Written task: Put these lines into a JSON list of strings with one string per line, leaving out the blank lines.

Supplied material:
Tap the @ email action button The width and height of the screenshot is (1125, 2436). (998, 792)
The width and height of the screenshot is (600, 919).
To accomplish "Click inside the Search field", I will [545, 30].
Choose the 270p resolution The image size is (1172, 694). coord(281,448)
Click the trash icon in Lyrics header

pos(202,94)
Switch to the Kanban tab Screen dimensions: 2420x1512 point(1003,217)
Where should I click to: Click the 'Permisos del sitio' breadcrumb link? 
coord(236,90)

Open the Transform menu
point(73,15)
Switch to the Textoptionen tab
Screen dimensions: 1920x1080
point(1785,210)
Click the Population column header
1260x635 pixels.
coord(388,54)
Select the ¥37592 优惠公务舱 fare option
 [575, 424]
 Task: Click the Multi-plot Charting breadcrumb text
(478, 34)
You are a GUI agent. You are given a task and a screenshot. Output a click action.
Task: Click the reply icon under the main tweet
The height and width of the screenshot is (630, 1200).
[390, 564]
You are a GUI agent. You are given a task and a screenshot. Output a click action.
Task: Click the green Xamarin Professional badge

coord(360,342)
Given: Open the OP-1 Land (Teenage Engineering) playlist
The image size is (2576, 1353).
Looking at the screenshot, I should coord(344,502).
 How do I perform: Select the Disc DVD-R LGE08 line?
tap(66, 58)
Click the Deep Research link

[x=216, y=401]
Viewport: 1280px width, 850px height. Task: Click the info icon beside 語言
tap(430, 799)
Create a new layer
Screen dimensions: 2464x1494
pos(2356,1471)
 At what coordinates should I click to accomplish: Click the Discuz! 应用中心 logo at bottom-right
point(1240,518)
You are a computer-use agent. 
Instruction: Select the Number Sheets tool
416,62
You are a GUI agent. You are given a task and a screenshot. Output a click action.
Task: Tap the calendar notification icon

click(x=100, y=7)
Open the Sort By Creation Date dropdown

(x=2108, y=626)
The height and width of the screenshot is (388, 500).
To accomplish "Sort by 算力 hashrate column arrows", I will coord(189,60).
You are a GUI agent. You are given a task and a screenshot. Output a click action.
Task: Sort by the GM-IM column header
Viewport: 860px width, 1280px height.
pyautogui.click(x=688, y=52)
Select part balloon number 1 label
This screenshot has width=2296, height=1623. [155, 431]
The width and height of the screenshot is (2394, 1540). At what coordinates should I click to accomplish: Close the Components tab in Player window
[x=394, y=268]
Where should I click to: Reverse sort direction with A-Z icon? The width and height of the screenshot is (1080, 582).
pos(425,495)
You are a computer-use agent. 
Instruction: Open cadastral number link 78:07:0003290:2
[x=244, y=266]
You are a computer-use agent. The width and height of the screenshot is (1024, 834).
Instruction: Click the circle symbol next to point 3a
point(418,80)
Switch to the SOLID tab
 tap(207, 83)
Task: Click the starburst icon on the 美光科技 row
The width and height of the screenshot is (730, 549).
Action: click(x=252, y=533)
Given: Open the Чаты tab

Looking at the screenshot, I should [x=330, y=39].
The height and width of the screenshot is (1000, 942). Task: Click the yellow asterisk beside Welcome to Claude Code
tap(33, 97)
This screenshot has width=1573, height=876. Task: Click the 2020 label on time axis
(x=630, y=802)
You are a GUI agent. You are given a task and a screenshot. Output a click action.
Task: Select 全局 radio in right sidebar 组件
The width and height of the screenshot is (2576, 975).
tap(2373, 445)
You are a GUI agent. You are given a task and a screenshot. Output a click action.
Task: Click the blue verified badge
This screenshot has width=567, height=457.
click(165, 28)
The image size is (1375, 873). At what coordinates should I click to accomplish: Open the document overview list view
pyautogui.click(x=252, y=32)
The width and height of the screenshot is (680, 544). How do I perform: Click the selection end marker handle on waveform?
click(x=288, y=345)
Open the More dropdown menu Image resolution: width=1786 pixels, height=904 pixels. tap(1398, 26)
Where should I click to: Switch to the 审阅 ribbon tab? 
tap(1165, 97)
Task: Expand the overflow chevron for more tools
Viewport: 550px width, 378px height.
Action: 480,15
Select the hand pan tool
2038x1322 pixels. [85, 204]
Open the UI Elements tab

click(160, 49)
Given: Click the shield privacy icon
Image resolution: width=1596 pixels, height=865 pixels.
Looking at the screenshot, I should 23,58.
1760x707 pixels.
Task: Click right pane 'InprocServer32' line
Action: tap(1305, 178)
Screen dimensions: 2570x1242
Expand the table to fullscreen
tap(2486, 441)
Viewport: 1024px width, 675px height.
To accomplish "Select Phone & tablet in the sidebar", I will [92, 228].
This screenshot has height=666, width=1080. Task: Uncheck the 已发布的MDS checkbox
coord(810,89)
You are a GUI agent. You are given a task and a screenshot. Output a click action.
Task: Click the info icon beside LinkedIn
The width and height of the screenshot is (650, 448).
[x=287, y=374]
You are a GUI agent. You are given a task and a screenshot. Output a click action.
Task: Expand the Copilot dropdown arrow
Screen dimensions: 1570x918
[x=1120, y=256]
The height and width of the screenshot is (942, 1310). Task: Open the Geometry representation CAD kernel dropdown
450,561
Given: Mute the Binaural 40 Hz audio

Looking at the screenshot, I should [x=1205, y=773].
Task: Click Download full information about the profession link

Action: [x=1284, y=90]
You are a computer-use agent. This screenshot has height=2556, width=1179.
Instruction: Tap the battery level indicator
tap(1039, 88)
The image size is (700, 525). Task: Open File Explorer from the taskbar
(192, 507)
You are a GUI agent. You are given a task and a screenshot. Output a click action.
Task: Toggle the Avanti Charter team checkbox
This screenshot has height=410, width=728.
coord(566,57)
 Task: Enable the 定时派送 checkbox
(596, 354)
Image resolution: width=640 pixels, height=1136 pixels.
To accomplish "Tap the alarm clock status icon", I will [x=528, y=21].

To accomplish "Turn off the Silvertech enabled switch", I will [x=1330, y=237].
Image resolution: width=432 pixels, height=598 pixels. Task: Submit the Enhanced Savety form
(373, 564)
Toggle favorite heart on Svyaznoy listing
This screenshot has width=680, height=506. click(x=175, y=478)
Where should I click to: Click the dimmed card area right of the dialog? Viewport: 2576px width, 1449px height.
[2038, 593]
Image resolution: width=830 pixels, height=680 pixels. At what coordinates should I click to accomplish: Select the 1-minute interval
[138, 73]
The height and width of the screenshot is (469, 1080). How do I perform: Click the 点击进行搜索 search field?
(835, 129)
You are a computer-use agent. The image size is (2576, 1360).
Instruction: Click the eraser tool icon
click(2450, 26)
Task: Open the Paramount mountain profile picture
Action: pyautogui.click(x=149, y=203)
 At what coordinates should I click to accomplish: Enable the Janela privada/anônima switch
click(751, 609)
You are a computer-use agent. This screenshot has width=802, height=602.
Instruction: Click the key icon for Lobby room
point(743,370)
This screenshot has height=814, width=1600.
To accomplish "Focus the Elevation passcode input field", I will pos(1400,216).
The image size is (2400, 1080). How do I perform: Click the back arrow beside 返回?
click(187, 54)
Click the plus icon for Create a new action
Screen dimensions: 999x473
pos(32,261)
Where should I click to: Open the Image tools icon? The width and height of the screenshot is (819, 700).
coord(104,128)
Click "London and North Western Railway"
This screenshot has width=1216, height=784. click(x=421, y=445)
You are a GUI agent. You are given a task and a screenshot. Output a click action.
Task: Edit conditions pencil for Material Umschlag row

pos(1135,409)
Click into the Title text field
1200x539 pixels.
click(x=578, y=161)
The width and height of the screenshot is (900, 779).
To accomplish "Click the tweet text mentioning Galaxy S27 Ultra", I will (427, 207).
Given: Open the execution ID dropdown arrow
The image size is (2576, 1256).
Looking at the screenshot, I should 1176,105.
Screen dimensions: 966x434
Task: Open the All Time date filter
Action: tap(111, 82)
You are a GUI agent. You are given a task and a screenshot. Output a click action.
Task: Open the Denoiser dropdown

Response to this exercise:
[
  "Tap the @ email action button The width and height of the screenshot is (1125, 2436). (998, 792)",
  "The width and height of the screenshot is (600, 919).",
  "To accomplish \"Click inside the Search field\", I will [545, 30].",
  "Choose the 270p resolution The image size is (1172, 694). coord(281,448)",
  "Click the trash icon in Lyrics header",
  "pos(202,94)",
  "Switch to the Kanban tab Screen dimensions: 2420x1512 point(1003,217)",
  "Where should I click to: Click the 'Permisos del sitio' breadcrumb link? ",
  "coord(236,90)",
  "Open the Transform menu",
  "point(73,15)",
  "Switch to the Textoptionen tab",
  "Screen dimensions: 1920x1080",
  "point(1785,210)",
  "Click the Population column header",
  "1260x635 pixels.",
  "coord(388,54)",
  "Select the ¥37592 优惠公务舱 fare option",
  " [575, 424]",
  " Task: Click the Multi-plot Charting breadcrumb text",
  "(478, 34)",
  "You are a GUI agent. You are given a task and a screenshot. Output a click action.",
  "Task: Click the reply icon under the main tweet",
  "The height and width of the screenshot is (630, 1200).",
  "[390, 564]",
  "You are a GUI agent. You are given a task and a screenshot. Output a click action.",
  "Task: Click the green Xamarin Professional badge",
  "coord(360,342)",
  "Given: Open the OP-1 Land (Teenage Engineering) playlist",
  "The image size is (2576, 1353).",
  "Looking at the screenshot, I should coord(344,502).",
  " How do I perform: Select the Disc DVD-R LGE08 line?",
  "tap(66, 58)",
  "Click the Deep Research link",
  "[x=216, y=401]",
  "Viewport: 1280px width, 850px height. Task: Click the info icon beside 語言",
  "tap(430, 799)",
  "Create a new layer",
  "Screen dimensions: 2464x1494",
  "pos(2356,1471)",
  " At what coordinates should I click to accomplish: Click the Discuz! 应用中心 logo at bottom-right",
  "point(1240,518)",
  "You are a computer-use agent. ",
  "Instruction: Select the Number Sheets tool",
  "416,62",
  "You are a GUI agent. You are given a task and a screenshot. Output a click action.",
  "Task: Tap the calendar notification icon",
  "click(x=100, y=7)",
  "Open the Sort By Creation Date dropdown",
  "(x=2108, y=626)",
  "The height and width of the screenshot is (388, 500).",
  "To accomplish \"Sort by 算力 hashrate column arrows\", I will coord(189,60).",
  "You are a GUI agent. You are given a task and a screenshot. Output a click action.",
  "Task: Sort by the GM-IM column header",
  "Viewport: 860px width, 1280px height.",
  "pyautogui.click(x=688, y=52)",
  "Select part balloon number 1 label",
  "This screenshot has width=2296, height=1623. [155, 431]",
  "The width and height of the screenshot is (2394, 1540). At what coordinates should I click to accomplish: Close the Components tab in Player window",
  "[x=394, y=268]",
  "Where should I click to: Reverse sort direction with A-Z icon? The width and height of the screenshot is (1080, 582).",
  "pos(425,495)",
  "You are a computer-use agent. ",
  "Instruction: Open cadastral number link 78:07:0003290:2",
  "[x=244, y=266]",
  "You are a computer-use agent. The width and height of the screenshot is (1024, 834).",
  "Instruction: Click the circle symbol next to point 3a",
  "point(418,80)",
  "Switch to the SOLID tab",
  " tap(207, 83)",
  "Task: Click the starburst icon on the 美光科技 row",
  "The width and height of the screenshot is (730, 549).",
  "Action: click(x=252, y=533)",
  "Given: Open the Чаты tab",
  "Looking at the screenshot, I should [x=330, y=39].",
  "The height and width of the screenshot is (1000, 942). Task: Click the yellow asterisk beside Welcome to Claude Code",
  "tap(33, 97)",
  "This screenshot has width=1573, height=876. Task: Click the 2020 label on time axis",
  "(x=630, y=802)",
  "You are a GUI agent. You are given a task and a screenshot. Output a click action.",
  "Task: Select 全局 radio in right sidebar 组件",
  "The width and height of the screenshot is (2576, 975).",
  "tap(2373, 445)",
  "You are a GUI agent. You are given a task and a screenshot. Output a click action.",
  "Task: Click the blue verified badge",
  "This screenshot has width=567, height=457.",
  "click(165, 28)",
  "The image size is (1375, 873). At what coordinates should I click to accomplish: Open the document overview list view",
  "pyautogui.click(x=252, y=32)",
  "The width and height of the screenshot is (680, 544). How do I perform: Click the selection end marker handle on waveform?",
  "click(x=288, y=345)",
  "Open the More dropdown menu Image resolution: width=1786 pixels, height=904 pixels. tap(1398, 26)",
  "Where should I click to: Switch to the 审阅 ribbon tab? ",
  "tap(1165, 97)",
  "Task: Expand the overflow chevron for more tools",
  "Viewport: 550px width, 378px height.",
  "Action: 480,15",
  "Select the hand pan tool",
  "2038x1322 pixels. [85, 204]",
  "Open the UI Elements tab",
  "click(160, 49)",
  "Given: Click the shield privacy icon",
  "Image resolution: width=1596 pixels, height=865 pixels.",
  "Looking at the screenshot, I should 23,58.",
  "1760x707 pixels.",
  "Task: Click right pane 'InprocServer32' line",
  "Action: tap(1305, 178)",
  "Screen dimensions: 2570x1242",
  "Expand the table to fullscreen",
  "tap(2486, 441)",
  "Viewport: 1024px width, 675px height.",
  "To accomplish \"Select Phone & tablet in the sidebar\", I will [92, 228].",
  "This screenshot has height=666, width=1080. Task: Uncheck the 已发布的MDS checkbox",
  "coord(810,89)",
  "You are a GUI agent. You are given a task and a screenshot. Output a click action.",
  "Task: Click the info icon beside LinkedIn",
  "The width and height of the screenshot is (650, 448).",
  "[x=287, y=374]",
  "You are a GUI agent. You are given a task and a screenshot. Output a click action.",
  "Task: Expand the Copilot dropdown arrow",
  "Screen dimensions: 1570x918",
  "[x=1120, y=256]",
  "The height and width of the screenshot is (942, 1310). Task: Open the Geometry representation CAD kernel dropdown",
  "450,561",
  "Given: Mute the Binaural 40 Hz audio",
  "Looking at the screenshot, I should [x=1205, y=773].",
  "Task: Click Download full information about the profession link",
  "Action: [x=1284, y=90]",
  "You are a computer-use agent. This screenshot has height=2556, width=1179.",
  "Instruction: Tap the battery level indicator",
  "tap(1039, 88)",
  "The image size is (700, 525). Task: Open File Explorer from the taskbar",
  "(192, 507)",
  "You are a GUI agent. You are given a task and a screenshot. Output a click action.",
  "Task: Toggle the Avanti Charter team checkbox",
  "This screenshot has height=410, width=728.",
  "coord(566,57)",
  " Task: Enable the 定时派送 checkbox",
  "(596, 354)",
  "Image resolution: width=640 pixels, height=1136 pixels.",
  "To accomplish \"Tap the alarm clock status icon\", I will [x=528, y=21].",
  "To accomplish \"Turn off the Silvertech enabled switch\", I will [x=1330, y=237].",
  "Image resolution: width=432 pixels, height=598 pixels. Task: Submit the Enhanced Savety form",
  "(373, 564)",
  "Toggle favorite heart on Svyaznoy listing",
  "This screenshot has width=680, height=506. click(x=175, y=478)",
  "Where should I click to: Click the dimmed card area right of the dialog? Viewport: 2576px width, 1449px height.",
  "[2038, 593]",
  "Image resolution: width=830 pixels, height=680 pixels. At what coordinates should I click to accomplish: Select the 1-minute interval",
  "[138, 73]",
  "The height and width of the screenshot is (469, 1080). How do I perform: Click the 点击进行搜索 search field?",
  "(835, 129)",
  "You are a computer-use agent. The image size is (2576, 1360).",
  "Instruction: Click the eraser tool icon",
  "click(2450, 26)",
  "Task: Open the Paramount mountain profile picture",
  "Action: pyautogui.click(x=149, y=203)",
  " At what coordinates should I click to accomplish: Enable the Janela privada/anônima switch",
  "click(751, 609)",
  "You are a computer-use agent. This screenshot has width=802, height=602.",
  "Instruction: Click the key icon for Lobby room",
  "point(743,370)",
  "This screenshot has height=814, width=1600.",
  "To accomplish \"Focus the Elevation passcode input field\", I will pos(1400,216).",
  "The image size is (2400, 1080). How do I perform: Click the back arrow beside 返回?",
  "click(187, 54)",
  "Click the plus icon for Create a new action",
  "Screen dimensions: 999x473",
  "pos(32,261)",
  "Where should I click to: Open the Image tools icon? The width and height of the screenshot is (819, 700).",
  "coord(104,128)",
  "Click \"London and North Western Railway\"",
  "This screenshot has width=1216, height=784. click(x=421, y=445)",
  "You are a GUI agent. You are given a task and a screenshot. Output a click action.",
  "Task: Edit conditions pencil for Material Umschlag row",
  "pos(1135,409)",
  "Click into the Title text field",
  "1200x539 pixels.",
  "click(x=578, y=161)",
  "The width and height of the screenshot is (900, 779).",
  "To accomplish \"Click the tweet text mentioning Galaxy S27 Ultra\", I will (427, 207).",
  "Given: Open the execution ID dropdown arrow",
  "The image size is (2576, 1256).",
  "Looking at the screenshot, I should 1176,105.",
  "Screen dimensions: 966x434",
  "Task: Open the All Time date filter",
  "Action: tap(111, 82)",
  "You are a GUI agent. You are given a task and a screenshot. Output a click action.",
  "Task: Open the Denoiser dropdown"
]